Rola sieci komputerowych
w małych i średnich firmach w ciągu ostatniej dekady znacznie się
zmieniła. O ile wcześniej służyły głównie do udostępniania Internetu,
obecnie każda sieć jest „układem nerwowym” firmy, transmitującym najważniejsze
do prowadzenia biznesu informacje. Obok Internetu i dokumentów pojawiła
się np. transmisja obrazu z kamer monitoringu cyfrowego czy też danych
z kopii zapasowych komputerów pracowników. Dlatego każda firma powinna
zainwestować w wydajną i sprawnie działającą sieć, która zapewni
także większy komfort pracy – przede wszystkim łączność bezprzewodową
z laptopami, telefonami czy tabletami, także tymi użytkowanymi prywatnie.

Analizując ofertę rynku
rozwiązań sieciowych dla mniejszych firm, można dojść do trochę
kontrowersyjnego wniosku, że w sumie nie ma większego znaczenia producent
sprzętu, jego rodzaj czy oferowana wydajność. Przecież i tak wszystkie
urządzenia muszą być zgodne z powszechnie przyjętymi standardami
sieciowymi, większość dostawców buduje swoje urządzenia, bazując na tych samych
chipsetach produkowanych przez firmy trzecie, a typowa praca w biurze
oparta jest głównie na przesyłaniu dokumentów czy danych z Internetu
– w obu przypadkach niewymagających dużych prędkości…
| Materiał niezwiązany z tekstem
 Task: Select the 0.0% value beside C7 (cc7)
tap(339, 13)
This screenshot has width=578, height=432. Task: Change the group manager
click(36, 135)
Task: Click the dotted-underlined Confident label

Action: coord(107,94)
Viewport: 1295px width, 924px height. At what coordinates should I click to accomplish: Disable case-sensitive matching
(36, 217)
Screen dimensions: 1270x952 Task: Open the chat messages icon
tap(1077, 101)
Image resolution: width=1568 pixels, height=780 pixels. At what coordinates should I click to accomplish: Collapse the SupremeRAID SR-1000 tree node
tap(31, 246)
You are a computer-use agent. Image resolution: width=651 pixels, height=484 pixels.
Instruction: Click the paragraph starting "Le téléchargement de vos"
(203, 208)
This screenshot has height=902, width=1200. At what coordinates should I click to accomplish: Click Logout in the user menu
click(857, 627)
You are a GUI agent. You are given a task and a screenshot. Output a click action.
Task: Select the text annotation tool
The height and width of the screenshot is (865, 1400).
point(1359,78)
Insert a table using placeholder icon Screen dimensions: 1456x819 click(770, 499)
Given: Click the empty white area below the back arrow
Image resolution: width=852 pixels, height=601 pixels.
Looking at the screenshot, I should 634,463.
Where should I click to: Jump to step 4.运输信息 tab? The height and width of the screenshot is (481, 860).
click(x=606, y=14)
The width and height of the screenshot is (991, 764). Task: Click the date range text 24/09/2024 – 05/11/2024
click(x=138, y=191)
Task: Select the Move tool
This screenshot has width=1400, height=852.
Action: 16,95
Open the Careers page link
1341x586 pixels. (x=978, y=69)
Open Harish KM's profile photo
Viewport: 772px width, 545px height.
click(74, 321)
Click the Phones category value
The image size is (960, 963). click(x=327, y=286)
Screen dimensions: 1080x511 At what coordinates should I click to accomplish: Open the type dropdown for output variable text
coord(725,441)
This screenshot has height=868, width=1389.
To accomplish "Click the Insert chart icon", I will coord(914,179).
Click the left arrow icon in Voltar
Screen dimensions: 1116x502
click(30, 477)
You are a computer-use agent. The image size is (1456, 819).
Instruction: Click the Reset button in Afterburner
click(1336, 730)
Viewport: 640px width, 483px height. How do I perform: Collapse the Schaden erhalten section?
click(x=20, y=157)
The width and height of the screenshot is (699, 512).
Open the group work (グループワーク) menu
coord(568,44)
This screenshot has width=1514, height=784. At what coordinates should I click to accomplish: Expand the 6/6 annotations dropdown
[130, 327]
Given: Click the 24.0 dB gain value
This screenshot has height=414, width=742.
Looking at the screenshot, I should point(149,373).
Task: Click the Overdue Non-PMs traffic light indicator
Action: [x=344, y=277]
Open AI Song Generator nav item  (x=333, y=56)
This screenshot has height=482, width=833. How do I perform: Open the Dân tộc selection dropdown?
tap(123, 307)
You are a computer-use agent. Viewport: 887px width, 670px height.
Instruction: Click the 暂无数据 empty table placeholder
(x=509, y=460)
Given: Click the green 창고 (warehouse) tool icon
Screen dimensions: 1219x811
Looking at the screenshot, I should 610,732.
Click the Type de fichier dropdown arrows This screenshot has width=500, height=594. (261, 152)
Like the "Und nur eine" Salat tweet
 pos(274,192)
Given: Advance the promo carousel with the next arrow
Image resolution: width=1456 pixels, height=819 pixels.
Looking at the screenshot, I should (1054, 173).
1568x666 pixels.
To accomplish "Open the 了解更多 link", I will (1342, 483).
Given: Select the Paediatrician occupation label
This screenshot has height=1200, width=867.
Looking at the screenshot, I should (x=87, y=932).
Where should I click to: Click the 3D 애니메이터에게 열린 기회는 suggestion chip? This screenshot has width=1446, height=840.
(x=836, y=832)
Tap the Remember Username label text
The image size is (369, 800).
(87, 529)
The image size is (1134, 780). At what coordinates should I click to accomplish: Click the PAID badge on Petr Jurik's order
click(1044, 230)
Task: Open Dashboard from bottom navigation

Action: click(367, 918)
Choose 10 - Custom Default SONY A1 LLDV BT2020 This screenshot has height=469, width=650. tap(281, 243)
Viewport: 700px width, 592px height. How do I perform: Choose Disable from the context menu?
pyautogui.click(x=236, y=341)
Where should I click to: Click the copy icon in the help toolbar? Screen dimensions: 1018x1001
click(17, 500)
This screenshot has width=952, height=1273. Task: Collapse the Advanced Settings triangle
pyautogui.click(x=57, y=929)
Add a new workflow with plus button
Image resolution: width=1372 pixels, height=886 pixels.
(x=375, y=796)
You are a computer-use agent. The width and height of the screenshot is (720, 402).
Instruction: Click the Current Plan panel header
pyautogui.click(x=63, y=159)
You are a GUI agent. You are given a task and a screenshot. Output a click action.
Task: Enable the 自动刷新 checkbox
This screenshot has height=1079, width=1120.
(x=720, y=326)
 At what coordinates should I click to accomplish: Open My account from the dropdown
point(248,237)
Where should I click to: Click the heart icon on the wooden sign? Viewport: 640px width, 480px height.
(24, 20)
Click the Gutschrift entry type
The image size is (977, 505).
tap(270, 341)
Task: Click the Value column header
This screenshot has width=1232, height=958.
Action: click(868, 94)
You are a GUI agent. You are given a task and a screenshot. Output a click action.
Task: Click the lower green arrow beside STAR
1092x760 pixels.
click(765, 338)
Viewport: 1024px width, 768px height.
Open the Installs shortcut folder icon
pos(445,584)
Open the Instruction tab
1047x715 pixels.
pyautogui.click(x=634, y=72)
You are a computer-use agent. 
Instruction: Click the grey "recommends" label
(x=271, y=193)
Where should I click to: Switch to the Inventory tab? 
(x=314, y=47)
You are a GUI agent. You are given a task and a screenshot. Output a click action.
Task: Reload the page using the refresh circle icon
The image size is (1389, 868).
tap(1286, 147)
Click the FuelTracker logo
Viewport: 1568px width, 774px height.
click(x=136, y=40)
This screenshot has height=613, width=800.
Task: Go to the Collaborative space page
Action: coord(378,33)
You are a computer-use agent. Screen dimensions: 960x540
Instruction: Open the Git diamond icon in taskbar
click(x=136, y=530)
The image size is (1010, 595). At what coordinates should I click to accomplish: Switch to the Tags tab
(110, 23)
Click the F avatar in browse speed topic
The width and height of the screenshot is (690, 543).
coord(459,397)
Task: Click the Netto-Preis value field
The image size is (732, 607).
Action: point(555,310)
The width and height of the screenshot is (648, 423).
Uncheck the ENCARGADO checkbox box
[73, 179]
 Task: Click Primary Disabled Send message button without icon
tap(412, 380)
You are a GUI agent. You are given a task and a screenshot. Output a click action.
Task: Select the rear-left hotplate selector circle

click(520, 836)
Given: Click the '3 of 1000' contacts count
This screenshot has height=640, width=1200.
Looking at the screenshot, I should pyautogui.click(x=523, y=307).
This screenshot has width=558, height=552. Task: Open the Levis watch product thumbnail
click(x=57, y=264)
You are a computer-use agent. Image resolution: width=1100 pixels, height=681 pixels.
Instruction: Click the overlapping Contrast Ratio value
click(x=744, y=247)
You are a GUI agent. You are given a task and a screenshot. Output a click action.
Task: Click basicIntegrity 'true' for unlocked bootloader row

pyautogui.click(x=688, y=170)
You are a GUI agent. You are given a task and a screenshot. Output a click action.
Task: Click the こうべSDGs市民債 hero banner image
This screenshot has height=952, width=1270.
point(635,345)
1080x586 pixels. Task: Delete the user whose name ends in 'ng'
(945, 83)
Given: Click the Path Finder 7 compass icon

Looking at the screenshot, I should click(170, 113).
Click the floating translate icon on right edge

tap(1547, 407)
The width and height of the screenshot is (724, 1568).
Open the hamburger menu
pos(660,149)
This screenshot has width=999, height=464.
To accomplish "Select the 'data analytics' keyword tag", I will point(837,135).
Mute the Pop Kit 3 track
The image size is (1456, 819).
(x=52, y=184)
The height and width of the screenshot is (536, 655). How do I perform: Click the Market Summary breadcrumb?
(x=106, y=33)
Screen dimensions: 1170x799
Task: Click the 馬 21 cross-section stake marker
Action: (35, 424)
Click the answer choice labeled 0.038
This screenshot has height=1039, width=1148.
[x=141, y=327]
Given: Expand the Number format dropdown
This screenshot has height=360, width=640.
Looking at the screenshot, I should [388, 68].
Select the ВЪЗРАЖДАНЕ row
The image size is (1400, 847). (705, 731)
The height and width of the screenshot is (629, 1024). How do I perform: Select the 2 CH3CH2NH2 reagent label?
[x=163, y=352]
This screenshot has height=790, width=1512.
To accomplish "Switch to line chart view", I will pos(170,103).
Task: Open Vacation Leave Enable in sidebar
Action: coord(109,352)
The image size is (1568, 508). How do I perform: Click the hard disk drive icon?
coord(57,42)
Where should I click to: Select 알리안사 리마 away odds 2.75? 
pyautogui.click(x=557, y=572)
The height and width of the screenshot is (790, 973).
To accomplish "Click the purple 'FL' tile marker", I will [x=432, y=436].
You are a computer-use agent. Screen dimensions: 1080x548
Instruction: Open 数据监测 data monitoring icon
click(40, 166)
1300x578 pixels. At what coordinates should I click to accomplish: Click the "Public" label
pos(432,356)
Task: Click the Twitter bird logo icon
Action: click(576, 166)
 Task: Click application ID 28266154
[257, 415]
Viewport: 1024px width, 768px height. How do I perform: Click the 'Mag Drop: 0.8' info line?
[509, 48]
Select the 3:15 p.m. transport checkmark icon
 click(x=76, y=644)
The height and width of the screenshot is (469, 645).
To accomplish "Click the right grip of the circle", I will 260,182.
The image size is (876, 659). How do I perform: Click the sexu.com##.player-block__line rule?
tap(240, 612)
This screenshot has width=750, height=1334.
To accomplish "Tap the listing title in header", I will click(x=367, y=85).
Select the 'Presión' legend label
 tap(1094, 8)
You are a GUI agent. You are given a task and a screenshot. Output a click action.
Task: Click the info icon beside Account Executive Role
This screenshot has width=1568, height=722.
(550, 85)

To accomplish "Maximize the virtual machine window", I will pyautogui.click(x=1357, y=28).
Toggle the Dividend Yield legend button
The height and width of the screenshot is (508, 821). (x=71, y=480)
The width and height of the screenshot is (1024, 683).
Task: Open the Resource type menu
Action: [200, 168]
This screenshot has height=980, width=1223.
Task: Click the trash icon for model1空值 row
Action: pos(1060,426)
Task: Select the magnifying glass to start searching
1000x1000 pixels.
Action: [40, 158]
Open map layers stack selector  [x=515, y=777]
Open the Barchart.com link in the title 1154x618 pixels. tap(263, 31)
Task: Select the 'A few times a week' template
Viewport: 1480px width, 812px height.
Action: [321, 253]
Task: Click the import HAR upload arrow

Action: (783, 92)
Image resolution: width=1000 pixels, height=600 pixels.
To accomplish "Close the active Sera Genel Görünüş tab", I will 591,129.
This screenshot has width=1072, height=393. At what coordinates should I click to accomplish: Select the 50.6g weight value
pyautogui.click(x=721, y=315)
Przedstawiciele firm dostarczających rozwiązania sieciowe
przyznają, że w najmniejszych instalacjach rzeczywiście takie podejście
może być uzasadnione, jednak gdy tylko liczba pracowników i podłączonych
do sieci urządzeń zacznie rosnąć, ogromnego znaczenia nabierze jakość
komponentów zastosowanych do budowy infrastruktury (szczególnie bezprzewodowej)
czy kwestie związane z bezpieczeństwem.




Maciej Kaczmarek

VAR Account Manager, Netgear

Dobór urządzeń sieciowych powinien być uzależniony od ilości
przesyłanych w sieci danych. W związku z tym nie należy zwracać
uwagi wyłącznie na liczbę pracowników czy podłączonych urządzeń, a na
rodzaj wykorzystywanych w firmie danych. Często bowiem zdarza się, że
kilkuosobowe biuro projektowe potrafi w większym stopniu wykorzystać sieć
niż stuosobowa firma, gdzie w pracy używa się wyłącznie plików pakietu
biurowego.

 

Rozpoczynając rozmowy z klientem, który planuje budowę
lub rozbudowę swojej infrastruktury sieciowej, trzeba przeanalizować przede
wszystkim kwestię jej skali. I wcale nie liczba pracowników będzie tu
kluczowym parametrem. Jeżeli w firmie działa lub jest planowana sieć bezprzewodowa,
to wielu pracowników będzie chciało podłączyć do niej swoje smartfony czy
tablety. W efekcie podwojeniu lub potrojeniu może ulec liczba koniecznych do
obsłużenia urządzeń (pojawią się też dodatkowe wyzwania związane
z bezpieczeństwem). Konieczna jest także analiza charakteru
i objętości przesyłanych w sieci danych.

 

Wymagania jak w korporacji…

Charakterystyczne dla naszych czasów stało się to, że nawet
bardzo małe firmy wobec rozwiązań IT mają podobne oczekiwania i wymagania,
jak duże korporacje. Jedną z najważniejszych cech stała się tzw. wysoka
dostępność systemów IT, na którą ogromny wpływ mają oczywiście rozwiązania
sieciowe. Dzisiaj, gdy zabraknie możliwości korzystania z kluczowej
aplikacji biznesowej lub z Internetu, nie da się prowadzić biznesu.
W dobie wysokiej konkurencji i nieustannie rosnących oczekiwań
klientów przerwa w działaniu firmy to nie tylko biznesowa, ale także
wizerunkowa porażka.

Dlatego resellerzy powinni zrobić wszystko, aby zapewnić
swoim klientom ciągłość pracy – ich zaangażowanie z pewnością
zostanie wynagrodzone. Najkorzystniejszą formą będzie podpisanie dodatkowo
płatnej umowy gwarantującej ciągłość pracy sieci i zapewniającej jej
bardzo szybkie (w ciągu paru godzin) przywrócenie do pracy po awarii. Producenci
chętnie współpracują z resellerami, którzy chcą świadczyć tego typu usługi
– zapewniają łatwy i tani dostęp do sprzętu zastępczego, sprawnie
rozwiązują też roszczenia gwarancyjne, często zapewniając wymianę uszkodzonego
sprzętu na nowy już na następny dzień roboczy.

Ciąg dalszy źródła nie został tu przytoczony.